The wedding was to take place in two months and neither I nor my daughter knew this man well. My anxiety was turning into fear. I realized that I had not done much to prepare my daughter for marriage, and that preparations for the wedding were not going to allow me the chance of discussing that with her or with the husband to be.
On the wedding night, kissing her good by, I was drowned in tears. No one cautioned me what a kick in the stomach that can be. I tried very hard to busy myself with making dua'a (supplication).
This is a true story which happened to a friend of mine a few years back. At first I thought he overreacted, and felt that his worries were exaggerated a bit. Today, I know for fact that all concerned parents with children, getting ready to marry, have experienced similar situations. On one hand, parents are finding it increasingly difficult to raise responsible and marriage-ready children. On the other, the divorce rate and the level of marriage problems in this society have reached unprecedented high.

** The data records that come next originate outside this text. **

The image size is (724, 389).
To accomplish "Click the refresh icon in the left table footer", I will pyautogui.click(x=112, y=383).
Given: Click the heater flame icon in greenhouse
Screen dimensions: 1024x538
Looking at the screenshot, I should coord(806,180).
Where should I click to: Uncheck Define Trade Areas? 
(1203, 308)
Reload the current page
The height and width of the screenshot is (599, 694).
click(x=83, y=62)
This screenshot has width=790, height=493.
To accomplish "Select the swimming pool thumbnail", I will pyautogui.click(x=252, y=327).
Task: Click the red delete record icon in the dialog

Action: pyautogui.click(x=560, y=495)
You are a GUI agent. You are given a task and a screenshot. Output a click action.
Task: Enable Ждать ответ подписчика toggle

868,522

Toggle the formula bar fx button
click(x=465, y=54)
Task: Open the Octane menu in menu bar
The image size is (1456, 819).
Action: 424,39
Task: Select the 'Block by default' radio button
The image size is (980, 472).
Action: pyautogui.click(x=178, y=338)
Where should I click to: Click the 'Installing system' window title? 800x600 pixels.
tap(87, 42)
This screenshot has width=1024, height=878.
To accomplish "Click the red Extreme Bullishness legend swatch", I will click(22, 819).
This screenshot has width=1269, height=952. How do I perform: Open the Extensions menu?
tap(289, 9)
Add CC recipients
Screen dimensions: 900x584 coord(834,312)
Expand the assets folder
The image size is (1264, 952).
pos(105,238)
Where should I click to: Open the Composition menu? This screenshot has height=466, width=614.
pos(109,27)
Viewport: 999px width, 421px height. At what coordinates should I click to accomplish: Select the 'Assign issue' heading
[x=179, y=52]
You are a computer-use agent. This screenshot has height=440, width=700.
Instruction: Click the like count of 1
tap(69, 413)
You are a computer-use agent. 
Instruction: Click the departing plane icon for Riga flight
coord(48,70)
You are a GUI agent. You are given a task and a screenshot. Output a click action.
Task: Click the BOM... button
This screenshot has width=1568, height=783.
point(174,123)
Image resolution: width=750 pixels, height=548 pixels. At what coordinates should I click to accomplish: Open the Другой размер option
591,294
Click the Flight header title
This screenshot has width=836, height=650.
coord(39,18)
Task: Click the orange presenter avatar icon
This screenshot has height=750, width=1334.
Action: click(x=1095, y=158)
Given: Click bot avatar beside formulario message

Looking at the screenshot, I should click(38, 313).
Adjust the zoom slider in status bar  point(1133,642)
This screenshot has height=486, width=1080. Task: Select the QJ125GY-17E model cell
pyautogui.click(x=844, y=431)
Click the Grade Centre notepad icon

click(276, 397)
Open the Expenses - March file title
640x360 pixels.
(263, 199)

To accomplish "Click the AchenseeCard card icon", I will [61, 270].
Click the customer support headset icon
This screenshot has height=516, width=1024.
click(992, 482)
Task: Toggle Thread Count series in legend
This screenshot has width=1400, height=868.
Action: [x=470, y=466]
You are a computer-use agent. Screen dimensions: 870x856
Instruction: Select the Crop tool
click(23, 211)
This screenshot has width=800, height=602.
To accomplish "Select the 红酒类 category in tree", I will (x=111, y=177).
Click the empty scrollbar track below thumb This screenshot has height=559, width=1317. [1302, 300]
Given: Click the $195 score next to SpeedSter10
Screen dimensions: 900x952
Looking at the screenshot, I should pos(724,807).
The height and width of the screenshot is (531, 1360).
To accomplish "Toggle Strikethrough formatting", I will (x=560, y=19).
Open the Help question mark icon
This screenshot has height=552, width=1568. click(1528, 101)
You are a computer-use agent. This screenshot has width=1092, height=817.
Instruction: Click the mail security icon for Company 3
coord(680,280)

There is a multitude of myths about marriage which help to make the current situation the way it is. Most of young people expect marriage to solve problems or they see a wedding as the fairy tale happily ever after ending. In addition, the media is full of silly stereotypes of impossibly happy marriages, and when it tries to be realistic, it presents it as a secular experience, or a mere experiment, if one fails try another. Our children must learn that marriage starts on the wedding night and is grown over a lifetime.
This is not going to happen solely by talking. It is one thing to talk about happy and secure marriage and another thing entirely to build and maintain such a marriage, day in and day out. Our young must understand that marriage can be fragile, and that it requires nurture, time and much effort. And because marriage brings together and affects many families and people, there is so much riding on it. It stands to reason that the most important decision of life is the one we make concerning our life-partners.
This decision must be handled through careful considerations, consultation and a lot of dua'a.
The good news is that many of our communities have, recently, started to provide their young with pre-marriage counseling. This important tool can be a great help for couples to determine if they are ready for marriage and assist them to focus on their relationship by having them consider situations that may face married couples. Once the decision to marry is firm, the counselor can then proceed to help the couple with the wedding preparations.
There are no simple recipes for preparing our children for marriage. I hope that the pre-marriage counseling feature in this issue will be helpful to those who find themselves in a situation similar to that of my friend.
'O Lord, help our children nurture their marriages. Inspire them with creativity and help them to thoroughly enjoy this gift.